3/11/25
Landstar System, Inc. is a well-established player in the freight transportation and logistics industry. The company operates under an asset-light model, meaning it doesn’t own a large fleet of trucks but instead relies on independent agents and third-party carriers to move freight efficiently. This model gives Landstar flexibility in changing economic conditions, allowing it to scale up or down as needed.

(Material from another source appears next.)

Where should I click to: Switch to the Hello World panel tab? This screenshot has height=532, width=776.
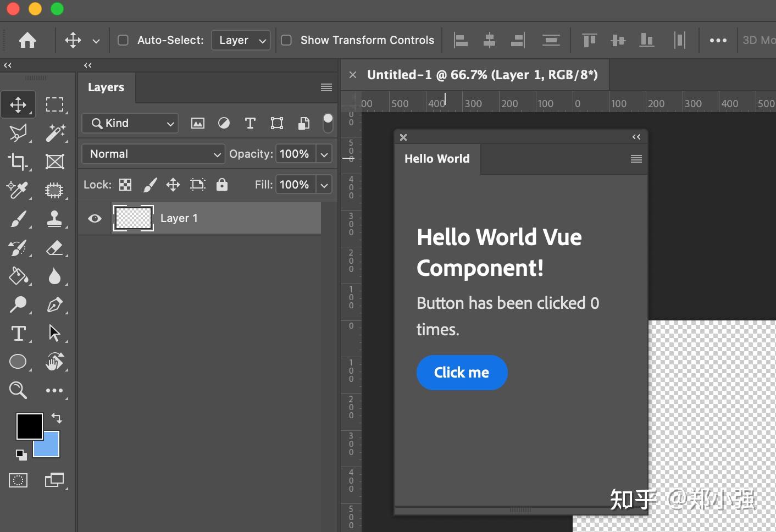point(437,159)
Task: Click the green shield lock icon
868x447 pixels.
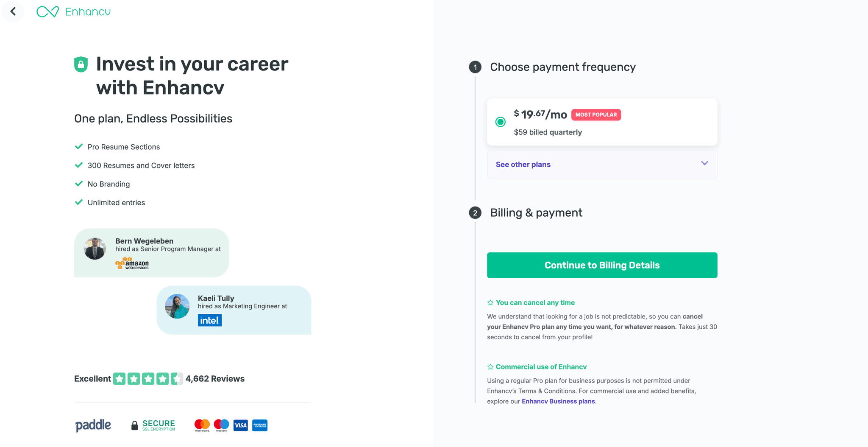Action: click(x=81, y=64)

While the company’s earnings can be influenced by broader market cycles, its disciplined approach to financial management has made it a reliable performer over time. For dividend investors, Landstar may not be a high-yielding stock, but it offers consistent payouts backed by strong cash flows and a conservative balance sheet.
Key Dividend Metrics
📌 Dividend Yield: 0.90%
💰 Annual Dividend: $1.44 per share
📈 5-Year Average Yield: 0.65%
🔄 Dividend Growth Rate (5-Year): Strong, consistently increasing
🛡️ Payout Ratio: 25.05% (Plenty of room for future hikes)
📆 Ex-Dividend Date: February 18, 2025
📅 Next Dividend Payment: March 11, 2025
Dividend Overview
For investors looking for stable and growing dividends, Landstar presents an interesting case. The company’s dividend yield sits at 0.90%, which may not stand out in a world of high-yielding stocks, but it’s important to look beyond just the yield. The real strength here is in its ability to grow dividends over time while maintaining a conservative payout ratio.

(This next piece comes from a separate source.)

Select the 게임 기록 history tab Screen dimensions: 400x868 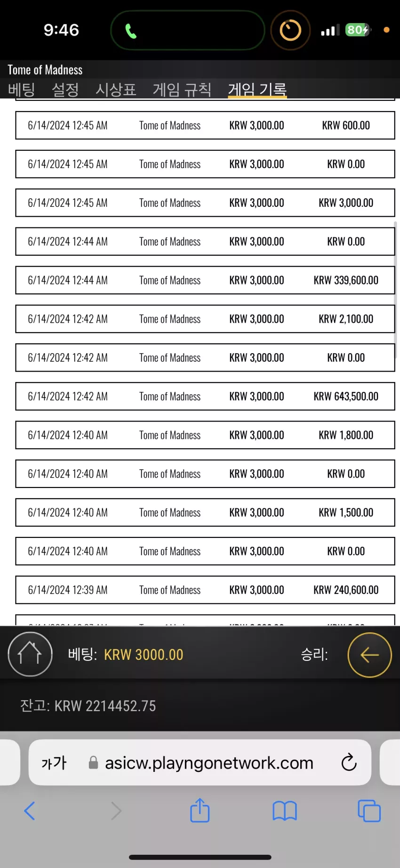tap(257, 89)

With a payout ratio of just 25.05%, Landstar is distributing only a small fraction of its earnings to shareholders. This provides plenty of breathing room to continue raising dividends in the future, even if economic conditions become more challenging. The company has steadily increased its dividend over the years, and with strong cash flow generation, there’s no reason to believe that will change anytime soon.
Dividend Growth and Safety
One of the most attractive aspects of Landstar’s dividend is its growth potential. The company isn’t stretching its finances to pay dividends, which means there’s still room to increase payouts as earnings grow. Over the past five years, Landstar has steadily raised its dividend, and with a payout ratio well below 50%, future increases should be sustainable.
Another factor working in its favor is cash flow. Over the last twelve months, Landstar generated $286.56 million in operating cash flow and had $235.23 million in free cash flow. That kind of cash flow gives the company flexibility to reward shareholders while still reinvesting in its business.
Debt levels are another important consideration for dividend safety, and this is an area where Landstar stands out. The company has $566.64 million in cash on hand and only $164.4 million in total debt. A debt-to-equity ratio of just 16.91% is well below many of its peers, which adds another layer of security for investors.
Chart Analysis
Price Trend and Moving Averages
The stock has been in a clear downtrend over the past several months. This is evident in the price consistently trading below both the 50-day and 200-day moving averages. The 50-day moving average has been sloping downward for a while, which signals that short-term momentum remains weak. More importantly, the 200-day moving average is also trending lower, reinforcing that the broader trend is bearish.
There was a period of sideways movement followed by a sharper decline, with the stock attempting to stabilize near the current level. However, there’s still no clear sign of a reversal, as the price remains well below key resistance areas.
Recent Price Action
The last few trading sessions show some buying interest, as the stock bounced off recent lows. The most recent candles indicate price movement with long wicks, suggesting there is still some volatility. The stock opened at 161.82, reached a high of 164.35, but closed lower at 160.63. The presence of a lower wick on the last candle suggests that buyers attempted to push the price higher but were met with selling pressure before the close.
This type of action typically signals uncertainty. If the stock can hold above the recent lows, it might be forming a base, but if selling pressure persists, another leg lower could follow.
Volume and Market Participation
Volume has been fluctuating, but there have been noticeable spikes during certain down moves. Higher volume on red days indicates that sellers have been in control. The recent volume bar suggests some renewed interest, but it remains to be seen if this is the start of accumulation or just temporary buying before another decline.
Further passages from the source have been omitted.